Excerpted text:
--- START ---

Most SONAR controls including: range, gain, frequency, and color palette are generally intuitive, but what is this Bias and Span thing? The Bias and Span control consists of two sliders on an intensity scale. The scale maps the intensity of the SONAR return to a color value for display, with the lowest amplitude (0) on the left and the highest on the right. The yellow slider bars at each end are cut off filters for the amplitude of the return signal.

The left slider removes any signal with an amplitude less than its setting. Its purpose it to remove low level background noise. To use it, move the slider all the way to the left and then back to the right until you start to notice changes in the image (which means you are cutting out real data, not noise). Once you notice the changes, slide it back a little bit to the left to restore the data.

--- END ---

Required tasks:
• a. According to the Bias and Span passage, what is the purpose of the left slider?
• b. Quote the portion of the Bias and Span passage that opens with the words containing "The left slider" and closes with "restore the data.".
• c. Which SONAR controls does the Bias and Span passage name as generally intuitive?
The records after this passage are separate material.

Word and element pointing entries
--- START ---

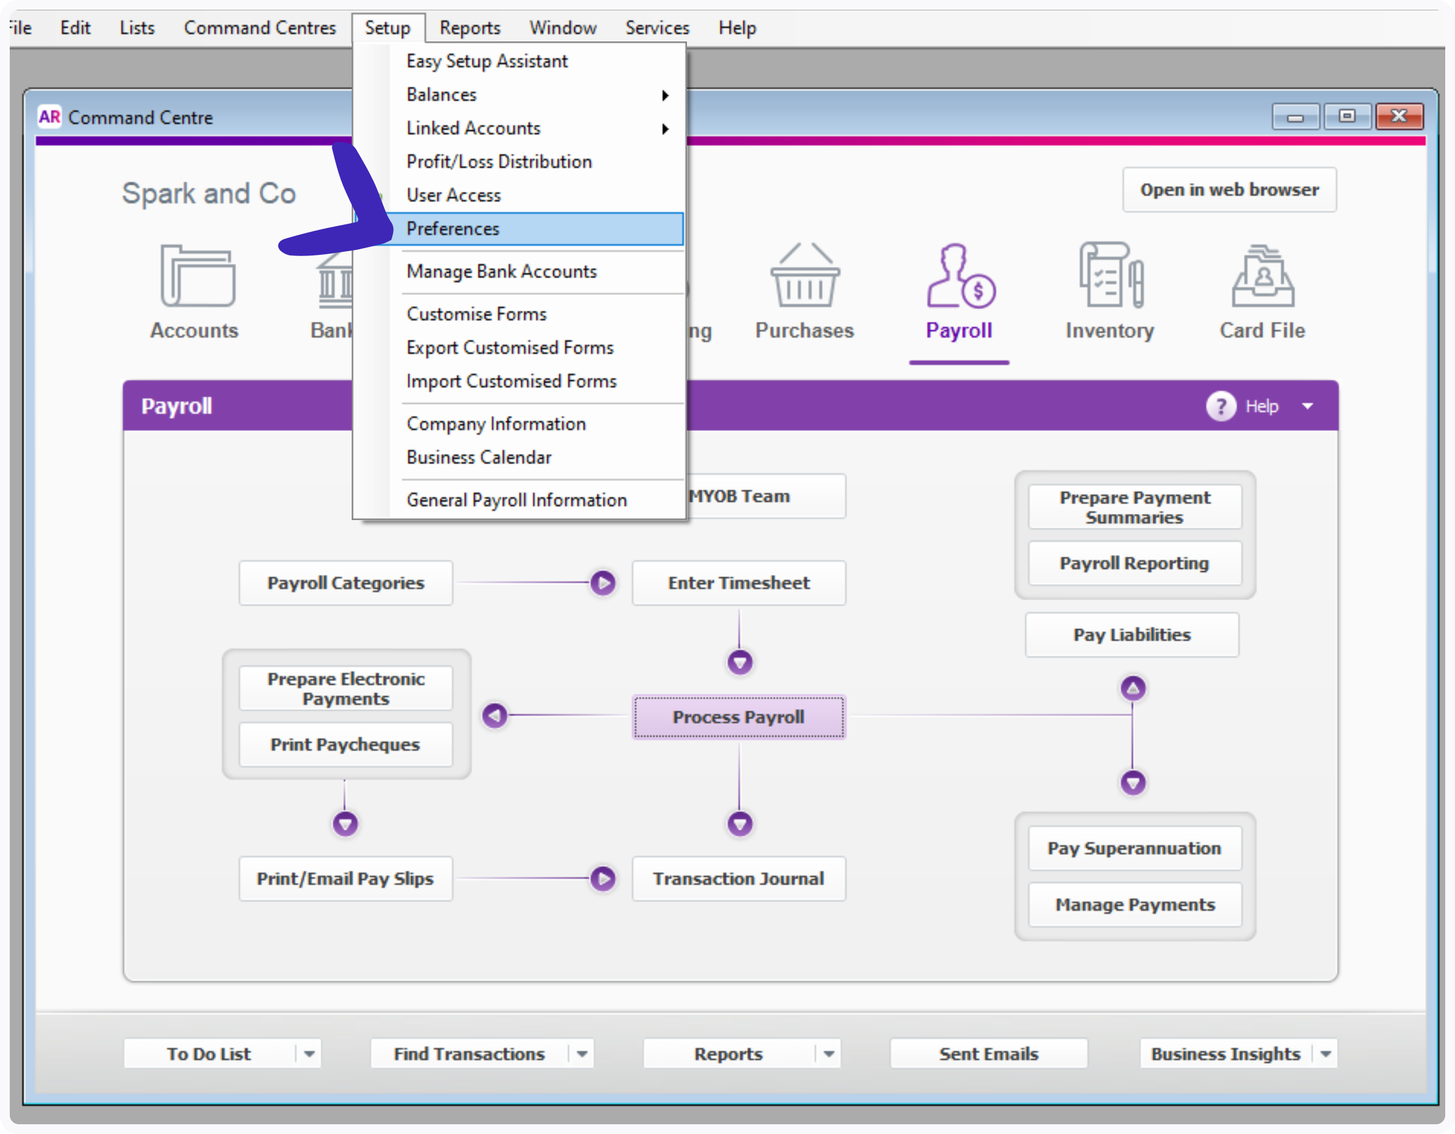Click the arrow linking Pay Slips to Transaction Journal

pyautogui.click(x=603, y=879)
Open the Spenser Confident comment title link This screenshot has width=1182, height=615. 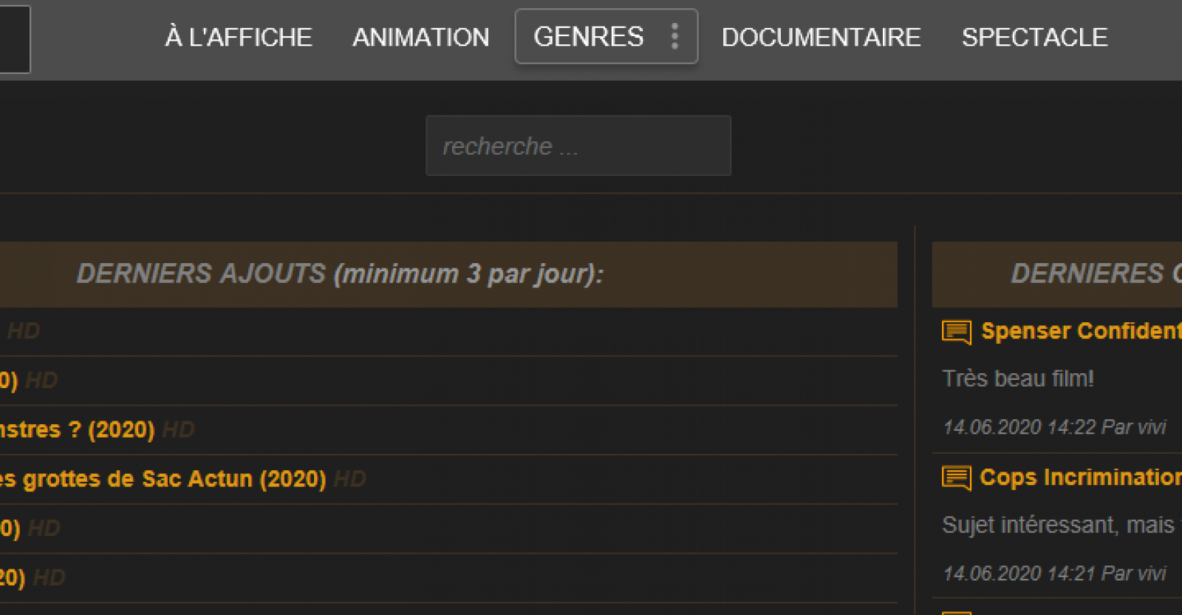point(1081,331)
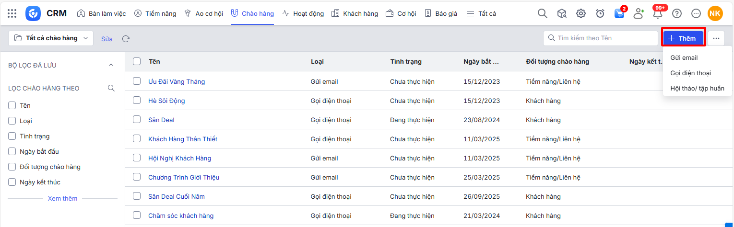This screenshot has height=227, width=734.
Task: Open the alarm clock reminders icon
Action: [600, 13]
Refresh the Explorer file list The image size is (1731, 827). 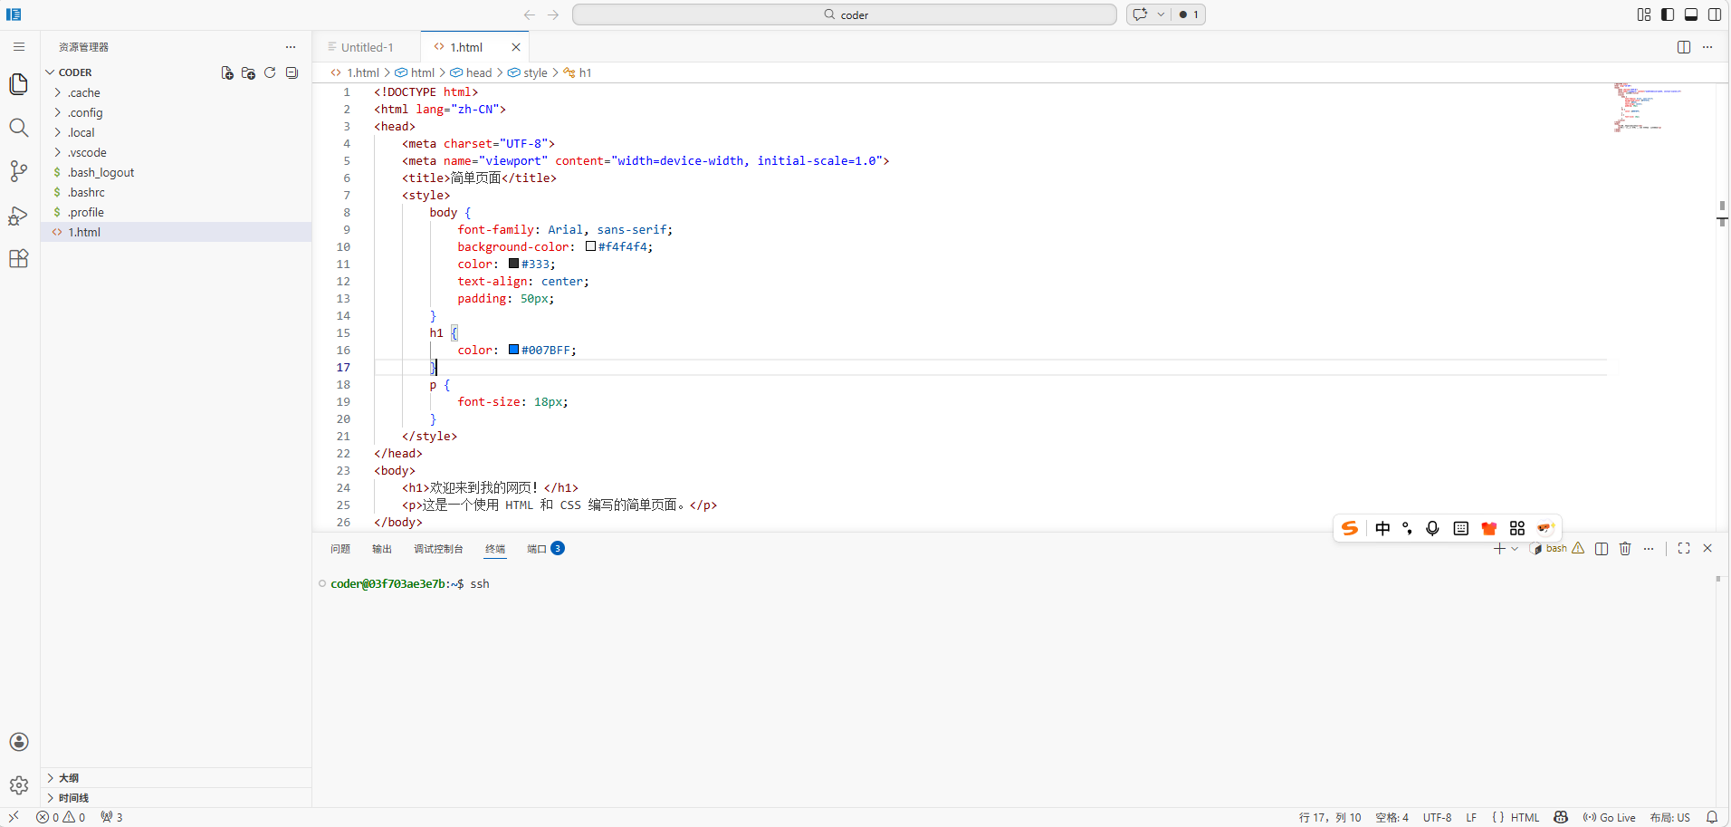pos(269,72)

--- END ---

Outputs for the tasks:
• a. Its purpose is to remove low level background noise.

• b.
The left slider removes any signal with an amplitude less than its setting. Its purpose it to remove low level background noise. To use it, move the slider all the way to the left and then back to the right until you start to notice changes in the image (which means you are cutting out real data, not noise). Once you notice the changes, slide it back a little bit to the left to restore the data.

• c. Range, gain, frequency, and color palette.